Nine Pension Funds Seek Proxy Access Bylaw at Nabors Industries
Coalition cites record of excessive compensation, low accountability
WEST SACRAMENTO, CA – The California State Teachers’ Retirement System (CalSTRS) is part of a group of nine public pension funds that has filed a shareholder resolution asking the board of directors of energy-drilling company Nabors Industries to grant substantial, long-term shareholders the right to nominate directors using the company’s proxy statement.
“Expropriating the corporate treasury to fund egregious CEO pay packages at shareholder expense is both a symptom and a consequence of Nabors’ entrenched board,” said New York City Comptroller John C. Liu, who submitted the proposal on behalf of the City’s five pension funds. “The only way to fix a recalcitrant board is to enable shareholders to elect directors other than those nominated by that same board.”
The funds are part of a larger group of 11 public institutional investors that called upon the Nabors’ board in a September 29 letter (PDF; 61KB) to implement governance reforms, including replacing three directors, naming an independent chair, and adopting a majority vote standard. The funds decided to file the resolution after the company failed to implement most of the requested reforms.
“Nabors has a long history of poor governance, including a board that has consistently been unresponsive to shareholder concerns,” said Janet Cowell, State Treasurer of North Carolina. “The company has a record of awarding excessive CEO compensation and perks, despite long-term underperformance.”

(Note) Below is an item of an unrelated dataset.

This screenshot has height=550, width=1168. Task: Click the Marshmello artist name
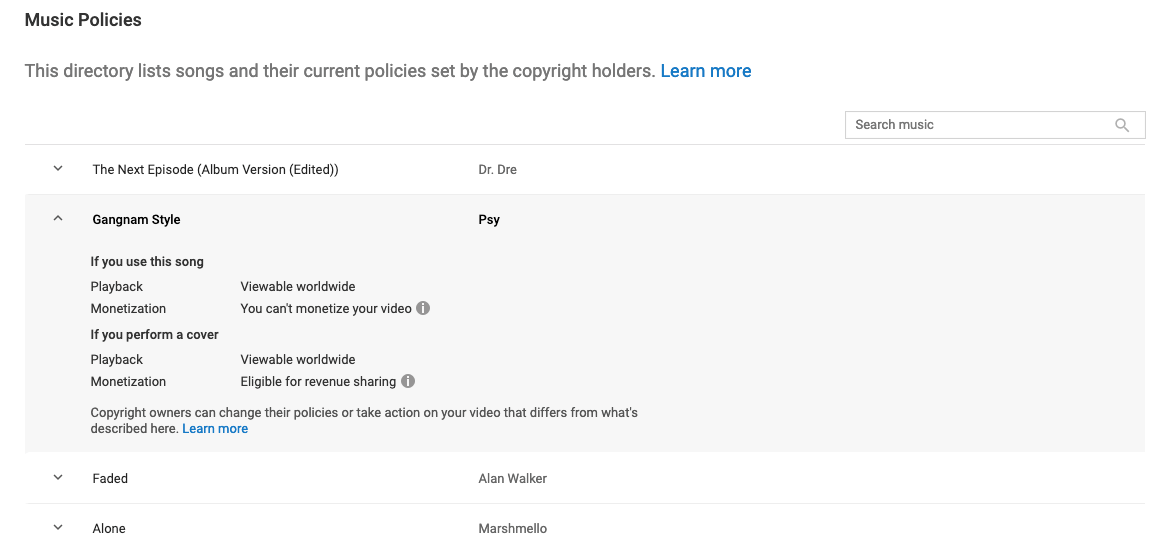coord(512,528)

In October, Nabors announced that Eugene Isenberg, CEO and chairman of Nabors, would step down as CEO but remain as chairman. This arrangement triggers a clause in Isenberg’s employment contract entitling him to $100 million in cash and an additional $90 million worth of other benefits.
In June, the Wall Street Journal revealed that Isenberg used Nabors’ jets for extensive travel to New York City, Palm Beach, and Martha’s Vineyard; the company disclosed last month that the Securities and Exchange Commission has launched an investigation into perks received by its executives. Proxy advisory firm Glass Lewis has given Nabors an “F” for its pay-for-performance model, the worst possible rating, over the last three years.
Shareholders have communicated a lack of support for Nabors’ directors in recent elections. Directors John Lombardi and James Payne, members of the compensation committee, received only 52 percent of the vote in 2010, despite running unopposed. In 2011, Director Myron Sheinfeld of the governance committee failed to win majority shareholder support, receiving only 38 percent of the votes.
“Shareholders want systematic corporate governance reforms at Nabors, including shareholder access to the proxy for director nominations, and executive compensation based on merit and corporate performance,” said Connecticut State Treasurer Denise L. Nappier. “Nabors has been on my radar screen for some time now, and it’s high time that it fully gets its act together with comprehensive reform.”
The resolution submitted by the funds calls for Nabors to amend its bylaws to allow shareholders holding at least 3 percent of the stock for three years to nominate no more than 25 percent of the board and place the names on the ballot. The terms are the same as those in an SEC rule approved in 2010 that the U.S. Chamber of Commerce and Business Roundtable successfully challenged in federal court.
The investor coalition collectively owns 1.78 million shares of Nabors Industries valued at over $31.7 million (does not include Maryland). The members of the coalition are: the California State Teachers’ Retirement System, the North Carolina Retirement Systems, the New York City Employees’ Retirement System, the New York City Teachers’ Retirement System, the New York City Police Pension Fund, the New York City Fire Department Pension Fund, the New York City Board of Education Retirement System, the Illinois State Board of Investment, the Connecticut Retirement Plan and Trust Fund, the Oregon State Treasurer and the Maryland State Retirement and Pension Fund. Oregon and Maryland did not join in filing the shareholder resolution.
The California State Teachers’ Retirement System, with a portfolio valued at $148.2 billion as of October 31, 2011, is the largest teacher pension fund and second largest public pension fund in the United States. CalSTRS administers a hybrid retirement system, consisting of a traditional defined benefit, cash balance and defined contribution plan, as well as disability and survivor benefits. CalSTRS serves California’s 852,000 public school educators and their families from the state’s 1,600 school districts, county offices of education and community college districts.